Inside the house, Nigel is face to face with a pair of Torchlight inspectors. One produces a badge with the same rampant dragons and torch logo on it. “Inspector Evans, this is inspector Walker.” He indicates the man behind him with a jerk of his thumb. “We’ve reports of a fugitive that may be on the loose, we’d like to ask you a few questions…”

Inspector Walker reaches into his jacket and produces a folded photograph but keeps it to himself. “Just a moment of your time.” He turns his attention to the interior of the house. “May we come in?”

Outside, as Zachery lands in the neighbor’s yard, he hears a commotion of voices coming from around the side of Nigel’s house. Out of the corner of his eye, Zachery sees a pair of men in dark suits and long jackets running up along the green past Nigel’s flowerbeds. A third is already in Ms. Loughty’s yard with an unusual pair of goggles pulled down over his eyes. When he spots Zachery he’s quick to raise a bright yellow taser in his direction. “You! Hands! Right now!”

Inside the house, Nigel is spared having to find a way to turn away Torchlight inspectors as one of their radios squawks to life. «We’ve got a suspect fleeing on foot, just took out part of a fence!»

Inspector Walker looks from his radio to Nigel.

“A fugitive? I certainly don’t have any information about any fugitives, Inspector,” Nigel replies in owlish bemusement, eyes widening and managing to look properly scandalized at such a notion. “I-”

The radio’s interruption makes the man’s stomach sink a little with worry for the odd man he’s housed, if one can call it housed, for the past month. Nigel considers Zachery a bit like the battlescarred gray stray cat that comes looking for Widdershins’ scraps sometimes — a little odd, a little aloof, but mostly harmless and in need of a bath. In short, he’s fond of the man, and doesn’t want him to be caught by Torchlight.

“It seems you’ve caught your quarry, lads. Was there anything else I could help you with?” he asks in that mild-mannered tone that exudes ignorance of any wrongdoing.

"Barely even asked it out for a drink," Zachery meanwhile argues regarding having taken out the fence, his hands halfway up, palms out, and his eye keenly fixed on the man with a taser aimed in his direction. "But alright, fancy man. Alright."

His brow knits with agitation, but he leans forward, slowly onto one knee, as if remembering what he's been taught about cooperating - if only just this once. One has to learn eventually.

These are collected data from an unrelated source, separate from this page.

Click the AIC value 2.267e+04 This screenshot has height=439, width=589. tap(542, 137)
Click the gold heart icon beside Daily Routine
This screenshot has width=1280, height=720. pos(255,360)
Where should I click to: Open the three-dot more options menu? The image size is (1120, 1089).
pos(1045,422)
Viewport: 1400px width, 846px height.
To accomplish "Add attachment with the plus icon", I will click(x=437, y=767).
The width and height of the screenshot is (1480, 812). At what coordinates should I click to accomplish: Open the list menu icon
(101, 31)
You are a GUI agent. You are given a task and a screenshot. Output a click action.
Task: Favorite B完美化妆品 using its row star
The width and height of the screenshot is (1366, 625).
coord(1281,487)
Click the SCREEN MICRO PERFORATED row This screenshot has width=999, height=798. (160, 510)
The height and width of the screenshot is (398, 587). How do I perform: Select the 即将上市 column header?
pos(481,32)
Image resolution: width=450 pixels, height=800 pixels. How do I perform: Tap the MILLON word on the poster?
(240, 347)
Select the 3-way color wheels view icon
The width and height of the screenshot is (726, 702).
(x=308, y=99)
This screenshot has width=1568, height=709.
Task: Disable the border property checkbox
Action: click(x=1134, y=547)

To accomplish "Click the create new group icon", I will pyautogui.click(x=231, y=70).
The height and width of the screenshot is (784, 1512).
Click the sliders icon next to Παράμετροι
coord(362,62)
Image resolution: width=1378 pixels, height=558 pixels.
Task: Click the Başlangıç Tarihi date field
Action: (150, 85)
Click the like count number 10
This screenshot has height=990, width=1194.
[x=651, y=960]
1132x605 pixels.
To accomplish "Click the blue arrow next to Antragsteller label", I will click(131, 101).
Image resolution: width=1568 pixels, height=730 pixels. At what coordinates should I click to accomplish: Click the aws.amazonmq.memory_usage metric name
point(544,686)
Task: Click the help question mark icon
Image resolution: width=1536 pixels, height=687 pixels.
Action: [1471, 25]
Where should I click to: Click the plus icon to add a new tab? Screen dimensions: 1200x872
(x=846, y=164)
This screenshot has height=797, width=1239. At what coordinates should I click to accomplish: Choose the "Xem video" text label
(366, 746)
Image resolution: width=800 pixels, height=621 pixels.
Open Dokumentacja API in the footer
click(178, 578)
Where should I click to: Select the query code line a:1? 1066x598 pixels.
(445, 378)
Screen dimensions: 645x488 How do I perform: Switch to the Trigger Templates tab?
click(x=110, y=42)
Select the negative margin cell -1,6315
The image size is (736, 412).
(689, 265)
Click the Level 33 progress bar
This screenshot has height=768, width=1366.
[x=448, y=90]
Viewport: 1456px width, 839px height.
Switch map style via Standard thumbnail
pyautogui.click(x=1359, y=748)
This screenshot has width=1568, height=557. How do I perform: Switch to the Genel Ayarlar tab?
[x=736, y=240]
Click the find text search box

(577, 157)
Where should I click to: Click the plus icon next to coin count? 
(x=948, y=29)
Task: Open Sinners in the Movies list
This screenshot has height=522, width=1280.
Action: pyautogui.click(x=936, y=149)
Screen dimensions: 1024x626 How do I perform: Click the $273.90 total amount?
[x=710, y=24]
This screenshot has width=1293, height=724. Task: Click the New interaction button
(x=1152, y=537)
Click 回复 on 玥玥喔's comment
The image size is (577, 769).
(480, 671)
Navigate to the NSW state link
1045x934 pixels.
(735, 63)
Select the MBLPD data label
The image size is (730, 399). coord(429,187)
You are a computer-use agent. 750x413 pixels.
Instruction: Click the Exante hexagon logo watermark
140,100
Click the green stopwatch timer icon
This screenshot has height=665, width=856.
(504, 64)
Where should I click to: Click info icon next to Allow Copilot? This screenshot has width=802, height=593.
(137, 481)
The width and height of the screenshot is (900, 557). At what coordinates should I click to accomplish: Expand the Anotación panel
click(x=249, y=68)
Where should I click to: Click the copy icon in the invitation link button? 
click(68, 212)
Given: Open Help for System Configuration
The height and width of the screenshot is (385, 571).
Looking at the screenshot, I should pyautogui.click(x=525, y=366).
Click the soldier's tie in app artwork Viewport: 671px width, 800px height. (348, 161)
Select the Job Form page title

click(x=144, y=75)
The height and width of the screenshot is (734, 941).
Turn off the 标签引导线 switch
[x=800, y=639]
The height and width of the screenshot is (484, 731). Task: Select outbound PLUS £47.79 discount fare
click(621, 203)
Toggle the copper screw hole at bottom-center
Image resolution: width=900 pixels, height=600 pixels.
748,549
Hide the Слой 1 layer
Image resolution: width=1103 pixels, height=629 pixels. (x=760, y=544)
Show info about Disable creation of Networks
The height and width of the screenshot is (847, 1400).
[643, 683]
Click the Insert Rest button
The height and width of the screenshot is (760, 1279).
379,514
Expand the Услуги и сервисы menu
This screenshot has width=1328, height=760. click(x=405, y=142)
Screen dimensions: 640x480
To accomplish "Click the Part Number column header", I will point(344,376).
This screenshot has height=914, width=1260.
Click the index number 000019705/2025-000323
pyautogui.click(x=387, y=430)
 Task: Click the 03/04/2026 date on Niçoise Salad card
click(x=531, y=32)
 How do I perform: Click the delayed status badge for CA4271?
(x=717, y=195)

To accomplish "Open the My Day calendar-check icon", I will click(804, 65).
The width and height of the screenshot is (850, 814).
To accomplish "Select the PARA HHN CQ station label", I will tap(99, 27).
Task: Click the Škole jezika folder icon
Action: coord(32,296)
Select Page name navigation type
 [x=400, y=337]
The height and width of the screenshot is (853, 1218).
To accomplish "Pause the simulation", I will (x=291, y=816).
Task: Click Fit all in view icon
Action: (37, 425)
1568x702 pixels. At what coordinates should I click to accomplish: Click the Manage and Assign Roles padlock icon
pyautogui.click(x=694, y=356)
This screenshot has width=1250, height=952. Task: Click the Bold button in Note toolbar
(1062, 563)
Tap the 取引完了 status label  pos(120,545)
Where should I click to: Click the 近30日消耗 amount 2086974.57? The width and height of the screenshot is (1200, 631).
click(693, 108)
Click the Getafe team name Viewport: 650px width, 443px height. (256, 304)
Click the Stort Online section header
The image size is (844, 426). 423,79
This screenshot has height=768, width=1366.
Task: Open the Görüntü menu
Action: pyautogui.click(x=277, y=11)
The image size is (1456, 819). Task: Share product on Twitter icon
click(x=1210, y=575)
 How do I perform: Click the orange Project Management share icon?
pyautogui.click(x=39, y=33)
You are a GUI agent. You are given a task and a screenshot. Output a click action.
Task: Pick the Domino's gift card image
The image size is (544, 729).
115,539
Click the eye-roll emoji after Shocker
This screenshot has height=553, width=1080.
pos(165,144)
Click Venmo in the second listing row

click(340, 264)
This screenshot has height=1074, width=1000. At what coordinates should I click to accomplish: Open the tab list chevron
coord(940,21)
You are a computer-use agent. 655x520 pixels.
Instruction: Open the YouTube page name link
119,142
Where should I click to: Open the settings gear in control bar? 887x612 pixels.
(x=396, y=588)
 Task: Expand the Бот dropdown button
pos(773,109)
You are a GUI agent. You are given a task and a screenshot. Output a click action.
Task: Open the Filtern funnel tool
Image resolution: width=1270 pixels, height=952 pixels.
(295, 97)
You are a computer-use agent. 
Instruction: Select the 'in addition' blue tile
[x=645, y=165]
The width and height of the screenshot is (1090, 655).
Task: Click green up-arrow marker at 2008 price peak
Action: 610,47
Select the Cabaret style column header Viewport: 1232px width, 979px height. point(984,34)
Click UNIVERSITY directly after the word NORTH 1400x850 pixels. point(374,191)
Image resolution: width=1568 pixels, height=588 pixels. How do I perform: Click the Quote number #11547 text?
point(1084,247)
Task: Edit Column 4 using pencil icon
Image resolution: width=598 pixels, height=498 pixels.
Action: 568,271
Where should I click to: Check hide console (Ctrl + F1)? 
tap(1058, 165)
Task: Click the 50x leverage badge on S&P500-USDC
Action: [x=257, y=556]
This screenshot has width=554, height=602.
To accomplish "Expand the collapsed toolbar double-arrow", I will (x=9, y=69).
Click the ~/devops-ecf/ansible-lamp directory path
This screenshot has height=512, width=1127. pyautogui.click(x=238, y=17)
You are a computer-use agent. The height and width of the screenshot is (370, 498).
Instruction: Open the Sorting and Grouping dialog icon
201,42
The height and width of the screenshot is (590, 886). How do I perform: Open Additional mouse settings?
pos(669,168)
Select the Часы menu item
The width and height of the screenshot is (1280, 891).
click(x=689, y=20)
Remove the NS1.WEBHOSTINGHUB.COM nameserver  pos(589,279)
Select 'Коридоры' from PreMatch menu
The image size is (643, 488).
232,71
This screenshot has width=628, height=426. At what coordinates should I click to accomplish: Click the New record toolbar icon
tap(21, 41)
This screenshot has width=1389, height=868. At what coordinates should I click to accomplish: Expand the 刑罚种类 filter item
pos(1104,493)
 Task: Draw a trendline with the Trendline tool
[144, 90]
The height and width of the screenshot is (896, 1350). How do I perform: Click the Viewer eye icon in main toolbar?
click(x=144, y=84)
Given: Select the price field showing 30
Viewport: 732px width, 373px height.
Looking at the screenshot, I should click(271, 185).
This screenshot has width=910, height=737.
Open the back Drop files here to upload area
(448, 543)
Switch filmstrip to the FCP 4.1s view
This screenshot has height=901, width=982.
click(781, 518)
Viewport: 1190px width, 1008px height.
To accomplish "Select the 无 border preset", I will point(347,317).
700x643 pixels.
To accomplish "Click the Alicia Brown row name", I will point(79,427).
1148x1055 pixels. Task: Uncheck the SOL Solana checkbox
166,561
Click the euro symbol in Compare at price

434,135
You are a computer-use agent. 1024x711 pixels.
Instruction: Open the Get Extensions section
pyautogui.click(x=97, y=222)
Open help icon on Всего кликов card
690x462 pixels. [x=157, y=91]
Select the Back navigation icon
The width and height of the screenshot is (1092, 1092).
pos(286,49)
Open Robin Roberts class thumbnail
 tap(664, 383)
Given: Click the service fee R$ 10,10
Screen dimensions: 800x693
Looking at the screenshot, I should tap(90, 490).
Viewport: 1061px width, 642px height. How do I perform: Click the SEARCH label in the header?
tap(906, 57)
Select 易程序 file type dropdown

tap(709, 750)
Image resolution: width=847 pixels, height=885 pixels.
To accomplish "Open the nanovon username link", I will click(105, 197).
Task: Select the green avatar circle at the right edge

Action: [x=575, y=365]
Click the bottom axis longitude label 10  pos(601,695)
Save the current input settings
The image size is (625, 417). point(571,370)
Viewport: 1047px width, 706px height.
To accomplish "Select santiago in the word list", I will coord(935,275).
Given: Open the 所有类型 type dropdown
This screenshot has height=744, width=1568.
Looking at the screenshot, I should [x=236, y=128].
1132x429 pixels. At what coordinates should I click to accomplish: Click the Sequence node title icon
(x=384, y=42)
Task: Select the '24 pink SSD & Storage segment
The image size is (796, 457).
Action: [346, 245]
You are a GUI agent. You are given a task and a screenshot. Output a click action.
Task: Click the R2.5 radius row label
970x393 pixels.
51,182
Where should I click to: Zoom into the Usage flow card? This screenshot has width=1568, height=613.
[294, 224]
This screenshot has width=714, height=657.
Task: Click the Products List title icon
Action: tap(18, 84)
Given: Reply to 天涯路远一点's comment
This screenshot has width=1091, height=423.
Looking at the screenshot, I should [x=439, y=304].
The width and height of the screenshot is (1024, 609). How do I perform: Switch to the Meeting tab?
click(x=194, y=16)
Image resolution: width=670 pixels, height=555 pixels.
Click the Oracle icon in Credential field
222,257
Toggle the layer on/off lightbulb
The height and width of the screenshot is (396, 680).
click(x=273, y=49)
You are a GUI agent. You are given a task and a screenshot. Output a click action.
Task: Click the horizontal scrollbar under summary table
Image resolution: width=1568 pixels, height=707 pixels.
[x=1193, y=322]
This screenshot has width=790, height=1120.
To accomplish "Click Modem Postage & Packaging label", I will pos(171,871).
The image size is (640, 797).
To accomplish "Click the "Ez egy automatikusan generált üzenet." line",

But his hands never reach all the way up, and the moment he breaks eye contact to look downward is the moment one of his hands shoots sideways to hook his fingers around a mostly empty clay flower pot at his feet, aiming to hurl it directly at the nearby threat and to push off immediately sideways again— intending to take his chances with the next garden beyond a picket fence.

It’s—super effective.

Which, really, seems strange. That clay pot with a flailing, half-potted begonia in it goes sailing at one of the Torchlight operatives and it knocks him the fuck out. In fact it knocks him out so hard that it also knocks out two men standing roughly eight feet from him as well. They jerk to the side and let out little whimpers before collapsing to the ground in groaning heaps. I mean, the flower pot didn’t even hit the one guy in the head, it hit him in the chest.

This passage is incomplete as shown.